» **Task**:
Turn the items into a numbered list, starting at the first line and stopping after the line that contains "Action: [x=1305, y=390]". Leave out any blank lines.

### Task input ###

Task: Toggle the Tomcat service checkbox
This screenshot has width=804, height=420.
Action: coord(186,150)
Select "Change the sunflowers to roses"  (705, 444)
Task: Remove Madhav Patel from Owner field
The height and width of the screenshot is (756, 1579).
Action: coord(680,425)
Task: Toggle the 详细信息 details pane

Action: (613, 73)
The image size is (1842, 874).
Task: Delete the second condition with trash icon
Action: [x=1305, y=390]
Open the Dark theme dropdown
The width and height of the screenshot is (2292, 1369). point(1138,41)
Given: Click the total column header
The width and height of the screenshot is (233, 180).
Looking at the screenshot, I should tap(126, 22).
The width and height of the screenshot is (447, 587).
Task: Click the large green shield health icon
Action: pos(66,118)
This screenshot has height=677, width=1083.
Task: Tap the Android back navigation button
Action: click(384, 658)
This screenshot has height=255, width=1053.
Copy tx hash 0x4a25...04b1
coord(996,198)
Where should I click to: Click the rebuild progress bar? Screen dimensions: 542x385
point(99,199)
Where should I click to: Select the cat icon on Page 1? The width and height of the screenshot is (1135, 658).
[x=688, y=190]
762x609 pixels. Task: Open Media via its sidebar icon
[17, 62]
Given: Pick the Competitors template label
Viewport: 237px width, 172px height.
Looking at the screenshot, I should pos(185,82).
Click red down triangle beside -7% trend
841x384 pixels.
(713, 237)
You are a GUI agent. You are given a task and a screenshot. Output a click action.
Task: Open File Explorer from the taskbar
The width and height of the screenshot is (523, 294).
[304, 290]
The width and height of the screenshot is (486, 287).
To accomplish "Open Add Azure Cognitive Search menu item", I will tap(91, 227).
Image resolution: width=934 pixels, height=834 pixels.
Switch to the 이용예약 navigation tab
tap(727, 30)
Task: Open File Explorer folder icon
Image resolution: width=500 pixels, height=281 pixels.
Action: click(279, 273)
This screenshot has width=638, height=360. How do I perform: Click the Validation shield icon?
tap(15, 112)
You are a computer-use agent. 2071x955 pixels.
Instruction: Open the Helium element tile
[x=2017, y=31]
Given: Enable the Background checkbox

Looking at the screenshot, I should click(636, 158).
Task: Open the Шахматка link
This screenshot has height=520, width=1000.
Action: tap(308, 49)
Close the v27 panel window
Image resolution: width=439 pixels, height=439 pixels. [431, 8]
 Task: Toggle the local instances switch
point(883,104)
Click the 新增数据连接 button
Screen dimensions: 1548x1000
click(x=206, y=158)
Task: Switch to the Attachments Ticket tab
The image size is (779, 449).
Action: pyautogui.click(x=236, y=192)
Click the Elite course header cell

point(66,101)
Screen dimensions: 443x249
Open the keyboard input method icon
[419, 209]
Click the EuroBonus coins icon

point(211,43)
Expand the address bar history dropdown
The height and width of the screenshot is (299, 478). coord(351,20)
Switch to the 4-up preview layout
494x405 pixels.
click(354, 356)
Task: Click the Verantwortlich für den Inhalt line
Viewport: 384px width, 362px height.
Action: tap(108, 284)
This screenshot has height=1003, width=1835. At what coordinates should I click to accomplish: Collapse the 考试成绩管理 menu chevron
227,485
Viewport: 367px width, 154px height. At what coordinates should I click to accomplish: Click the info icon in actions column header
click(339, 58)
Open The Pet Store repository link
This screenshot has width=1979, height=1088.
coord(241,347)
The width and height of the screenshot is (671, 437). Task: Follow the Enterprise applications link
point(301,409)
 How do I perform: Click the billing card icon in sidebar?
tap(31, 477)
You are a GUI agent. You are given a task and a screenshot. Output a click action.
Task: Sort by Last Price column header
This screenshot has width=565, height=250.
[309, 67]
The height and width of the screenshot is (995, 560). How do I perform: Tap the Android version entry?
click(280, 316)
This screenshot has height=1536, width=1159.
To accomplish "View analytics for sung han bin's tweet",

###

» **Task response**:
1. Task: Toggle the Tomcat service checkbox
2. This screenshot has width=804, height=420.
3. Action: coord(186,150)
4. Select "Change the sunflowers to roses"  (705, 444)
5. Task: Remove Madhav Patel from Owner field
6. The height and width of the screenshot is (756, 1579).
7. Action: coord(680,425)
8. Task: Toggle the 详细信息 details pane
9. Action: (613, 73)
10. The image size is (1842, 874).
11. Task: Delete the second condition with trash icon
12. Action: [x=1305, y=390]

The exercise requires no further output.